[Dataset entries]
··········

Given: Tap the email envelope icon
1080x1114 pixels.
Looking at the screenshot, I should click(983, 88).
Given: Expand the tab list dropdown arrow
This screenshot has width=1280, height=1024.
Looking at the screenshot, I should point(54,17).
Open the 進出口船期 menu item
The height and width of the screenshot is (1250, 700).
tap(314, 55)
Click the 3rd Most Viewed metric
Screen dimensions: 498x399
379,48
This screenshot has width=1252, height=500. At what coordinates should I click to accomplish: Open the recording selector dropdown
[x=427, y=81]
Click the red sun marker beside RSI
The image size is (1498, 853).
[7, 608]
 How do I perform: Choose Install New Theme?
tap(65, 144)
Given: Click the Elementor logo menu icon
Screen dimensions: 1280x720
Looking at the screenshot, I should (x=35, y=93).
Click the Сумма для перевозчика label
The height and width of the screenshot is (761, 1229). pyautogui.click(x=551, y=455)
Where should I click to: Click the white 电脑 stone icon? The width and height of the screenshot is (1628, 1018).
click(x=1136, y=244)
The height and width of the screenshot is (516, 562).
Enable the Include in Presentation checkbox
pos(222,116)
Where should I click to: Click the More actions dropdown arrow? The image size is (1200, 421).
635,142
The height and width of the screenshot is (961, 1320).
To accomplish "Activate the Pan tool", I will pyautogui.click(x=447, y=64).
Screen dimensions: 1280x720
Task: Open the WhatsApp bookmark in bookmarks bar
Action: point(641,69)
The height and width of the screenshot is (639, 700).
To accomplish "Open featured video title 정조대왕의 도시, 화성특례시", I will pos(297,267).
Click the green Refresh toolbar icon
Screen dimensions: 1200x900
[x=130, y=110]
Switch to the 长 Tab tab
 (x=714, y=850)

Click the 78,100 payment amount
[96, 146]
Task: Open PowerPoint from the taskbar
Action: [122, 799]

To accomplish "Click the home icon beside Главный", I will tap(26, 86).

··········

Action item>
An exact copy of the data is needed.

Your solution>
Given: Tap the email envelope icon
1080x1114 pixels.
Looking at the screenshot, I should click(983, 88).
Given: Expand the tab list dropdown arrow
This screenshot has width=1280, height=1024.
Looking at the screenshot, I should point(54,17).
Open the 進出口船期 menu item
The height and width of the screenshot is (1250, 700).
tap(314, 55)
Click the 3rd Most Viewed metric
Screen dimensions: 498x399
379,48
This screenshot has width=1252, height=500. At what coordinates should I click to accomplish: Open the recording selector dropdown
[x=427, y=81]
Click the red sun marker beside RSI
The image size is (1498, 853).
[7, 608]
 How do I perform: Choose Install New Theme?
tap(65, 144)
Given: Click the Elementor logo menu icon
Screen dimensions: 1280x720
Looking at the screenshot, I should (x=35, y=93).
Click the Сумма для перевозчика label
The height and width of the screenshot is (761, 1229). pyautogui.click(x=551, y=455)
Where should I click to: Click the white 电脑 stone icon? The width and height of the screenshot is (1628, 1018).
click(x=1136, y=244)
The height and width of the screenshot is (516, 562).
Enable the Include in Presentation checkbox
pos(222,116)
Where should I click to: Click the More actions dropdown arrow? The image size is (1200, 421).
635,142
The height and width of the screenshot is (961, 1320).
To accomplish "Activate the Pan tool", I will pyautogui.click(x=447, y=64).
Screen dimensions: 1280x720
Task: Open the WhatsApp bookmark in bookmarks bar
Action: point(641,69)
The height and width of the screenshot is (639, 700).
To accomplish "Open featured video title 정조대왕의 도시, 화성특례시", I will pos(297,267).
Click the green Refresh toolbar icon
Screen dimensions: 1200x900
[x=130, y=110]
Switch to the 长 Tab tab
 (x=714, y=850)

Click the 78,100 payment amount
[96, 146]
Task: Open PowerPoint from the taskbar
Action: [122, 799]

To accomplish "Click the home icon beside Главный", I will tap(26, 86).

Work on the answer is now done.